池川都議「調査は不十分」 都議会オリ特委 五輪談合報告書を審議〈2023年9月17日号〉

質疑に立つ池川都議=8月30日、都議会

 都議会オリンピックパラリンピック特別委員会が8月30日開かれ、東京五輪を巡る談合事件で都がまとめた調査報告書(7月公開)について審議しました。日本共産党は池川友一都議が質問に立ち、大会組織委員会の理事だった潮田勉副知事が調査チームのトップを務めたことに、「公正性が疑われる」と指摘。検証すべき問題が多く残されているとして、組織委に派遣された都幹部職員の参考人招致など質疑の継続を求めました。

 報告書は大会組織委員会の関係者からヒアリングを行った上で、談合事件が起きた要因として「都の関与に限界があった」「事業の実施が優先され、不正防止の観点では相互牽制けんせいが十分に機能しなかった」などと指摘しています。

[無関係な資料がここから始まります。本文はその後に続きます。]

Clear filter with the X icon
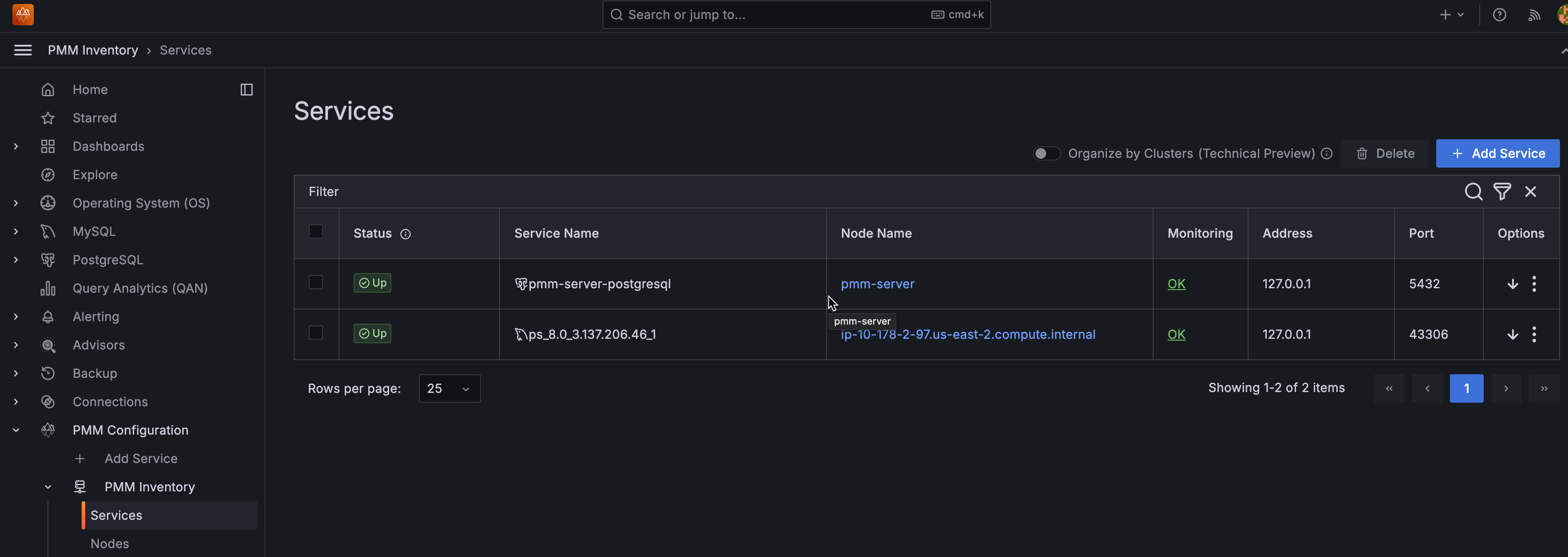This screenshot has width=1568, height=557. pyautogui.click(x=1530, y=192)
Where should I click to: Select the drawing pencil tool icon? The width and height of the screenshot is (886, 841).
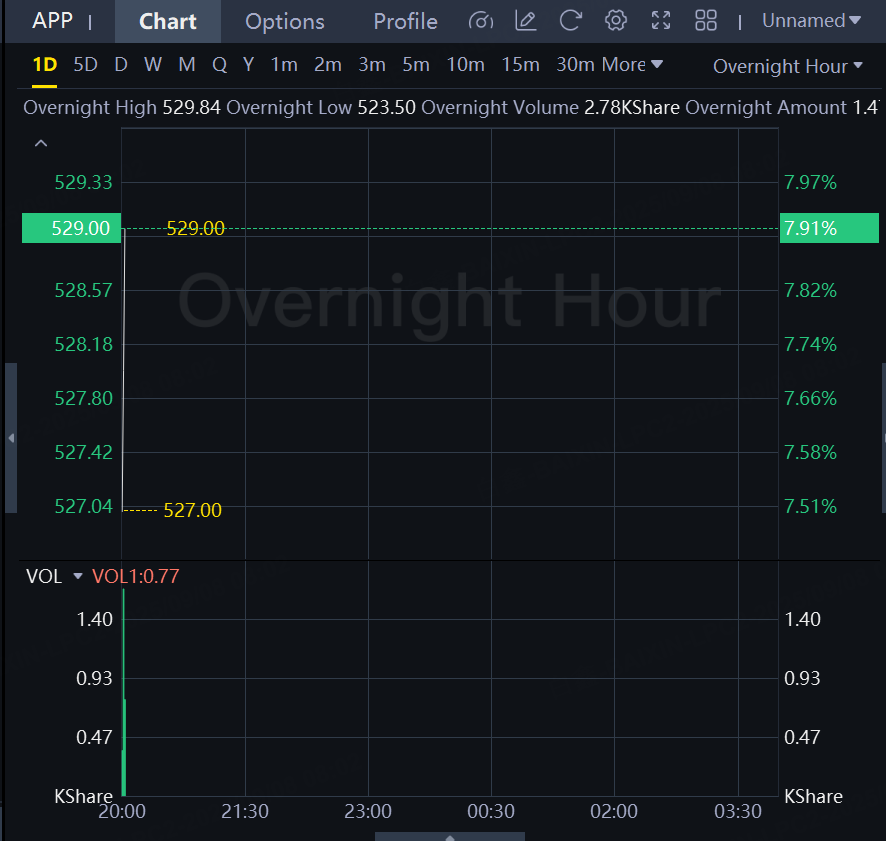(525, 21)
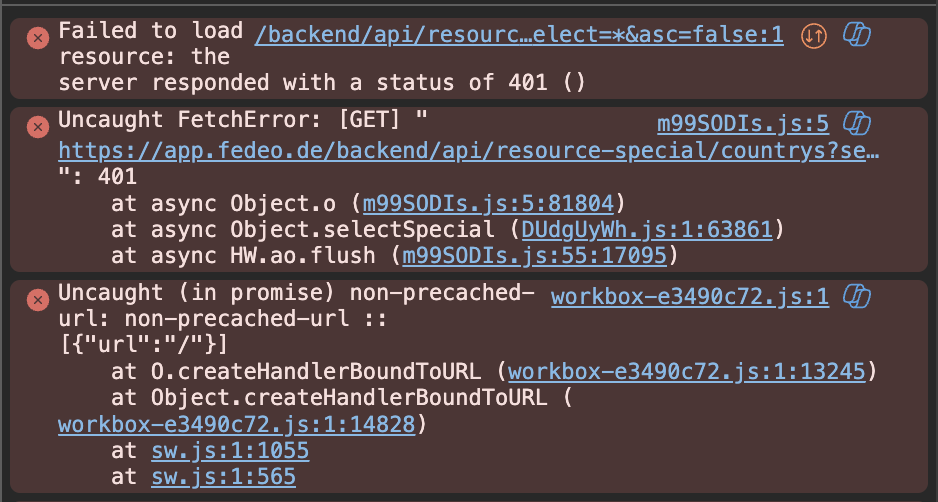Click the AI explain icon for the FetchError message

pyautogui.click(x=857, y=124)
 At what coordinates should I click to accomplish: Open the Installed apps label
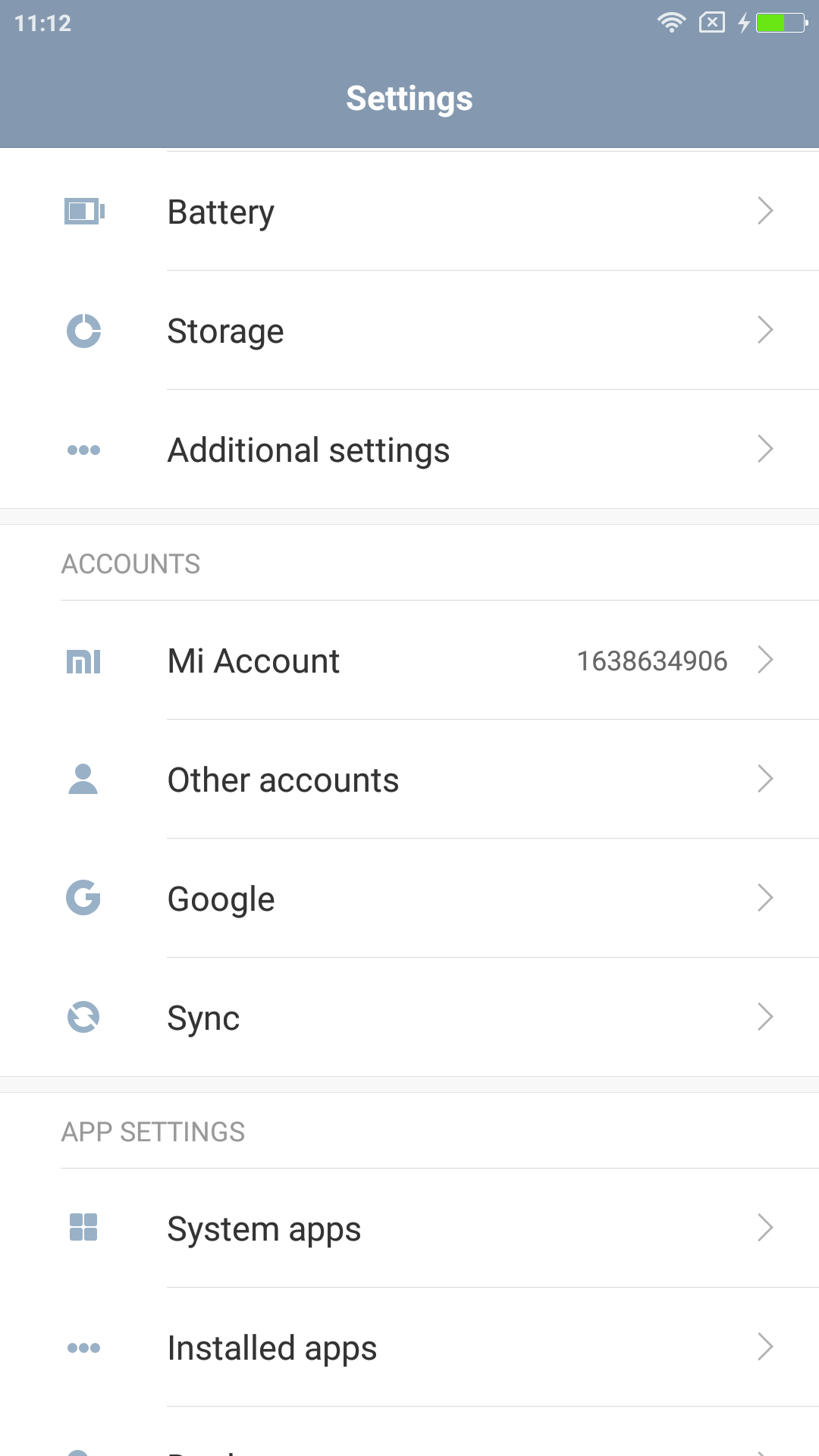pos(272,1348)
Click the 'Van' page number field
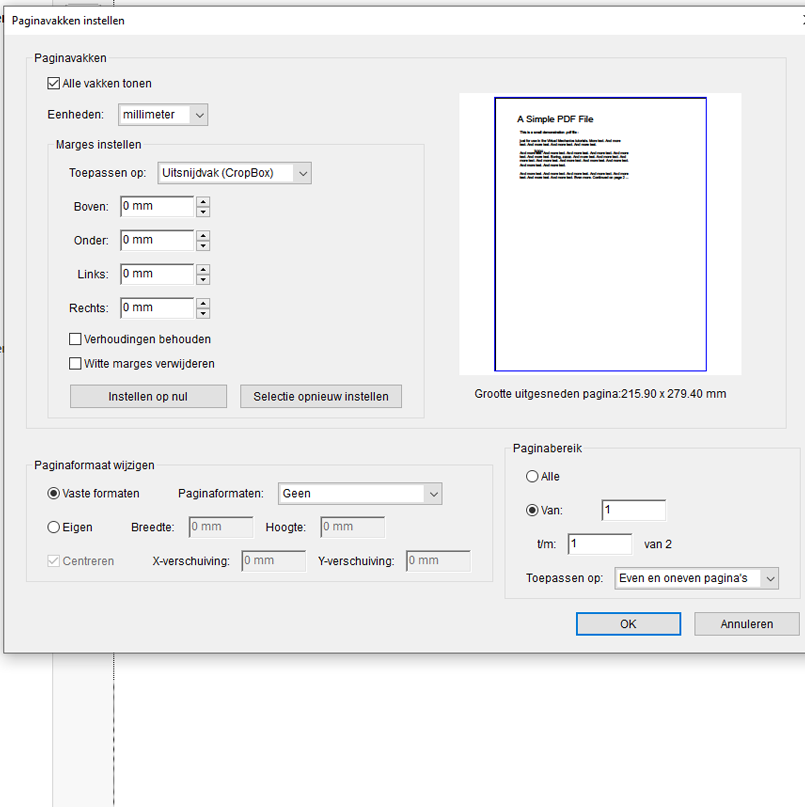This screenshot has width=805, height=807. pyautogui.click(x=633, y=510)
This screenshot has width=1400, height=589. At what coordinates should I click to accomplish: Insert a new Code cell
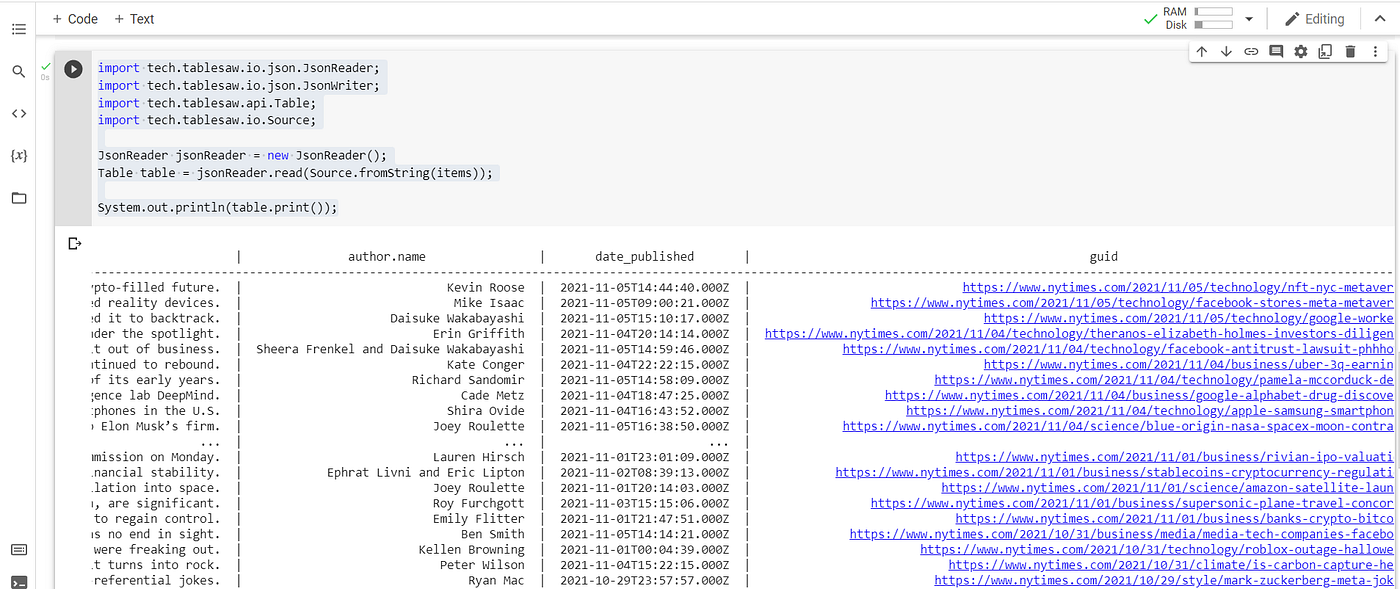pos(75,18)
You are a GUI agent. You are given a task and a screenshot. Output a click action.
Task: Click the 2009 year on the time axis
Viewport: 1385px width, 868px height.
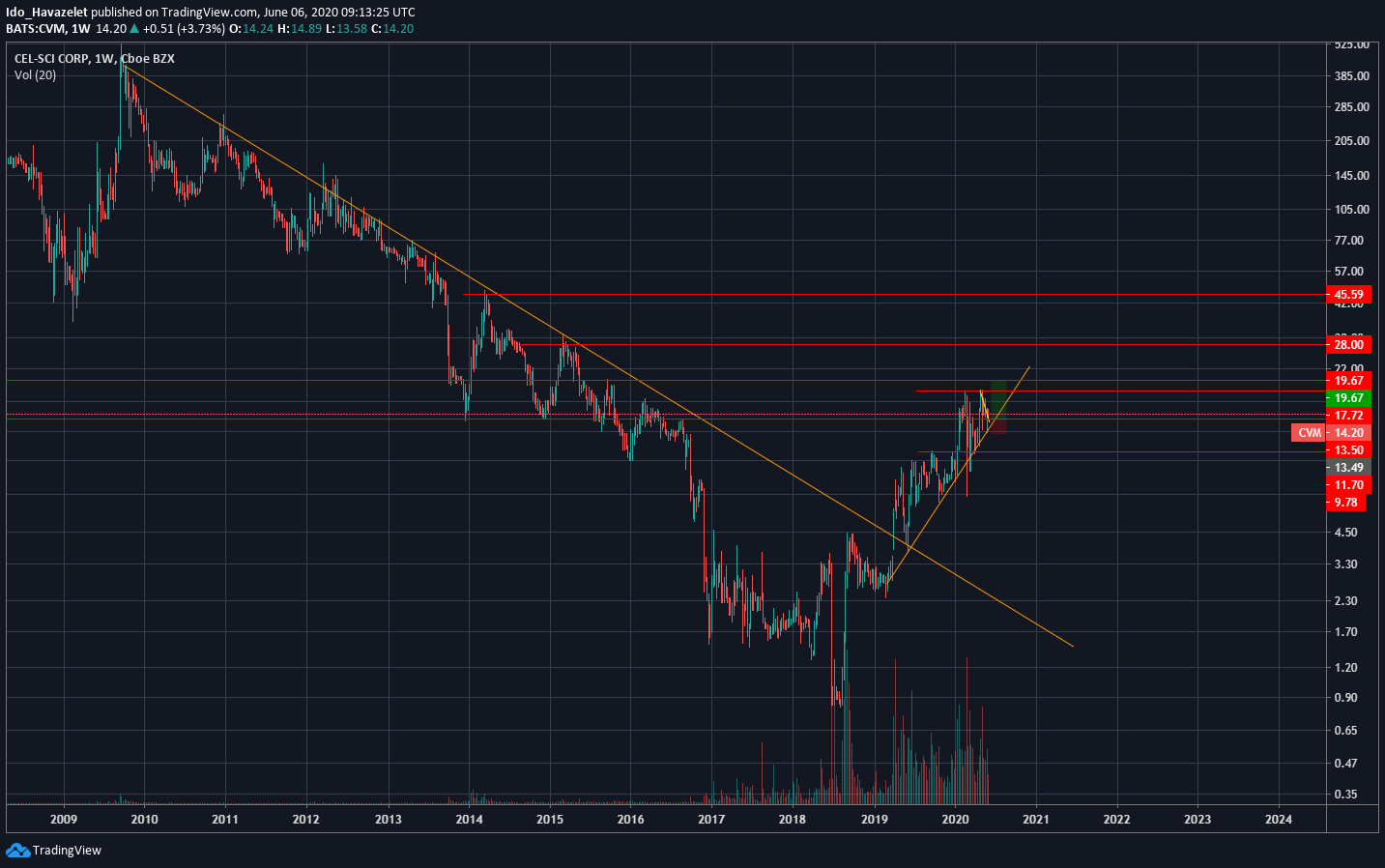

 日本共産党の池川友一都議は、談合の受注予定事業者一覧表について、五輪組織委員会の元幹部が都の聞き取り調査で「一覧を見たが、受注調整とは思わなかった」と証言した一方で、電通から組織委に派遣され一覧表を作成した森泰夫・元大会運営局次長が初公判で「受注調整の状況は一覧表を見せながら上司に報告していた」と述べたと指摘。「都は初公判を踏まえて報告書を作成したのに、なぜこの重大な矛盾に触れないのか」と追及しました。

 石原慎政策企画局政策担当部長は、「元幹部からの聞き取りで競技ごとに業者名が記載された一覧を見たことはあるが、それにより受注調整しているとは思わなかったとの回答を得ている」と、報告書の内容を繰り返しただけでした。

 池川都議は「森元次長以外の組織委幹部も知っていたのに、森元次長だけにその責任を押しつけたのではないかと疑われる。そういうことを検証しなければ都民の信頼回復はできない」とのべ、再調査の必要性を強調しました。

 また、森元次長が入札情報を漏洩したとされた問題に関連して、入札の金額を開札前に入手できた仕組みになっていたとすれば、「談合を進めていく上で決定的だ」として、調査したのかただしました。菅原雅康政策企画局政策部長は、すでに関係者が起訴され「公判の中で事実が明らかになるもの」と答弁を避けた上で、「大会を着実に行うために最適と考えられるシステムを採用してきた」と強弁しました。

 池川都議は「(談合事件が起きて)最適じゃなかった。仕組みとして何に問題があったのかをはっきりさせておく必要がある」と追及。森元次長が単独で入札情報を持ち出すには疑義があるとし、「制度がどうだったのか検証する必要がある」と訴えました。

 さらに都職員が談合に関与すれば懲戒処分対象となり、退職者であっても損害賠償の対象になると指摘。調査が「違法性や個人の責任追及を目的としない」と、最初から免罪していると批判しました。